Having met humans and Kevanne, in particular, their intelligence had impressed him, and he’d been a Terranophile for a long time, admiring the genetic diversity that had evolved without much scientific tinkering. Recently, they had started to engage in genetic manipulation, and if he could, he would have warned them to proceed with caution. There was a lesson in one of their old legends about letting the genie out of the bottle. Once you let him out, you couldn’t put him back in.
Next, he led her to the bridge. Wide windows spanned a semicircle over the control panels, allowing a view to the outside. There were eight crew stations, including the captain’s position, navigator, and engineering.
“It’s much bigger than I would have expected,” Kevanne said.
“For safety, redundancies are built into the system. The computer flies the ship, but the captain can override the program. Every function can be performed manually or by computer—and from the bridge or from engineering. This vessel has sleeping berths for thirty but carries only six of us, so, as it happens, all of us can convene on the bridge, which makes it convenient.”

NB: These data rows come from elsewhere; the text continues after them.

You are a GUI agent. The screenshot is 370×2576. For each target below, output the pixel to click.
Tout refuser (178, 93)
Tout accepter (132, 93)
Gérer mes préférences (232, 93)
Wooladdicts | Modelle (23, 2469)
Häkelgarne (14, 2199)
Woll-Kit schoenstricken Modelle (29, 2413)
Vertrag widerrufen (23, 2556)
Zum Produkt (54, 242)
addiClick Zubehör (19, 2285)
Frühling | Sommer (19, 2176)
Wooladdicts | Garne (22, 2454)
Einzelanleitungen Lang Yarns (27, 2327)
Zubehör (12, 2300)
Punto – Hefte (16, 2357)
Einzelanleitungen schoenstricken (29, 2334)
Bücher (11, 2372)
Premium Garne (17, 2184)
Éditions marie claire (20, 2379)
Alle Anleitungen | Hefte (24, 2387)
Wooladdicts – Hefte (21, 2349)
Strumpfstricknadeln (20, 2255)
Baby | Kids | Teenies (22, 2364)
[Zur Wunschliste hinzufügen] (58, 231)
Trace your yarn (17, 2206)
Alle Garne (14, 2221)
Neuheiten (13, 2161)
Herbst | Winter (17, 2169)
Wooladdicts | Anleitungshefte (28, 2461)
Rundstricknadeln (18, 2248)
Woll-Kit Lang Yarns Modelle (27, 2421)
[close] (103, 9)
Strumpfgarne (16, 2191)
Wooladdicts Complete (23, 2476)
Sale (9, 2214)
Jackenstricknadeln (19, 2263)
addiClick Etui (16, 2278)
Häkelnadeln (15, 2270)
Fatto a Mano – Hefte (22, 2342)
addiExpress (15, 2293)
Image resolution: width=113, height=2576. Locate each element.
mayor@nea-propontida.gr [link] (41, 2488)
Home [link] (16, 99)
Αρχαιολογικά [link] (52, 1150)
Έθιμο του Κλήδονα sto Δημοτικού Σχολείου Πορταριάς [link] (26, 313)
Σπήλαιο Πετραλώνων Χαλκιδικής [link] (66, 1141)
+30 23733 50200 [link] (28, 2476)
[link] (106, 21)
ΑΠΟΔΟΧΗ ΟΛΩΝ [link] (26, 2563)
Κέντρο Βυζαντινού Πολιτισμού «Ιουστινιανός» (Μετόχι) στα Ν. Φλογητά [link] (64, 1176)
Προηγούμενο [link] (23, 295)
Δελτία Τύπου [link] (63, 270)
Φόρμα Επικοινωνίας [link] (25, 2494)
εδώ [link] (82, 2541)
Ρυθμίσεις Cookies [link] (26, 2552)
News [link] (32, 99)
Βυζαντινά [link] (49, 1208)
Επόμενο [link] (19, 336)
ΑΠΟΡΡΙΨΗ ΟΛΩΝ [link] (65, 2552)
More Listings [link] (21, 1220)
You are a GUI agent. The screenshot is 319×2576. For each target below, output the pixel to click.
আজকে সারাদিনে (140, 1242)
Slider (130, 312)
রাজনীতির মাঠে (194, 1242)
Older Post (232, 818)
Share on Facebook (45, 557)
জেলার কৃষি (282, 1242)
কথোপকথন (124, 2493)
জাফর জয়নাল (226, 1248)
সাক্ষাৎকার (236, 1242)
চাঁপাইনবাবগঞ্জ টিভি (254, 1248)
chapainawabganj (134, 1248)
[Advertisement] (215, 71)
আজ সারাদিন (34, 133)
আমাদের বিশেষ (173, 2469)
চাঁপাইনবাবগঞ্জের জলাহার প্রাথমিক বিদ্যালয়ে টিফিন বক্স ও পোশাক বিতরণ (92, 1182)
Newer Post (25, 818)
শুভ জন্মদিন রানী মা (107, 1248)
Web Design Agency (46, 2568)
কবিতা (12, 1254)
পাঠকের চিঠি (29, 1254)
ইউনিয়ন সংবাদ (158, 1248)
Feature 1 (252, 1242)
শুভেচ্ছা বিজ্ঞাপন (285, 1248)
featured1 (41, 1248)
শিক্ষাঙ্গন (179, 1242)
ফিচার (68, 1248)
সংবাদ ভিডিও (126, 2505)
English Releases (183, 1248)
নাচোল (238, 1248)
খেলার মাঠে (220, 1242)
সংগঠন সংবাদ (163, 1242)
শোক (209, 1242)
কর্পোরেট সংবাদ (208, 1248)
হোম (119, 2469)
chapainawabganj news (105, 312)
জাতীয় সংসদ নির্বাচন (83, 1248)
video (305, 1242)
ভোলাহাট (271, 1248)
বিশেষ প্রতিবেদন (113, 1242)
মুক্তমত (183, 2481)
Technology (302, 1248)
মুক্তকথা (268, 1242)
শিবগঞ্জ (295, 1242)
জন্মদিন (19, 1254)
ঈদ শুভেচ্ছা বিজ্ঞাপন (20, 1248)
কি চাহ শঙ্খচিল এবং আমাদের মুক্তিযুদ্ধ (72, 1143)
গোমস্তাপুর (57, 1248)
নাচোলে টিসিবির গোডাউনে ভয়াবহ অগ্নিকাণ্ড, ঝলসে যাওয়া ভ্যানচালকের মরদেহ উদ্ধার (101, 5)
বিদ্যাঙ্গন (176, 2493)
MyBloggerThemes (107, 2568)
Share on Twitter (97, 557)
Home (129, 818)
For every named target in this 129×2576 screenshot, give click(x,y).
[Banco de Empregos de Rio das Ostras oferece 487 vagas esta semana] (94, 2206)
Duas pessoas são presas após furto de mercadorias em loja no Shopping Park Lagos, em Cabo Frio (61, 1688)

She strode to a screen projecting vid of the woods.
“Live feed from a surveillance drone.” His sweeping arm encompassed the wide viewing windows. “We can see in front of us but not behind. Hence, the drone keeps an eye on things.”
“Won’t your friends mind me being on the ship?”
“Probably,” he admitted. “But you’re worth it.” As a member of the High Council, he’d guarded the consortium’s secrets. As a member of the opposition, he’d kept secrets from the consortium. His whole life had been consumed by secret-keeping. When would it end? He hated he couldn’t be more open with his mate. His loyalties were torn in three directions: his mate, the castaways, and the other ’Topian refugees. Responsibilities couldn’t be ignored, but she made him wish he was a different man in a different time. He might not be able to share everything with her, but he could give her a tour of the ship.
He hugged her, his heart aching from the weight of his dilemma. As he folded her into his arms, he caught a flash on the monitor, then another, before the drone flew off in a different direction. He stiffened.
“What’s wrong?” Kevanne asked.
“Two members of the team have returned. You’re going to get to meet more of my friends,” he said.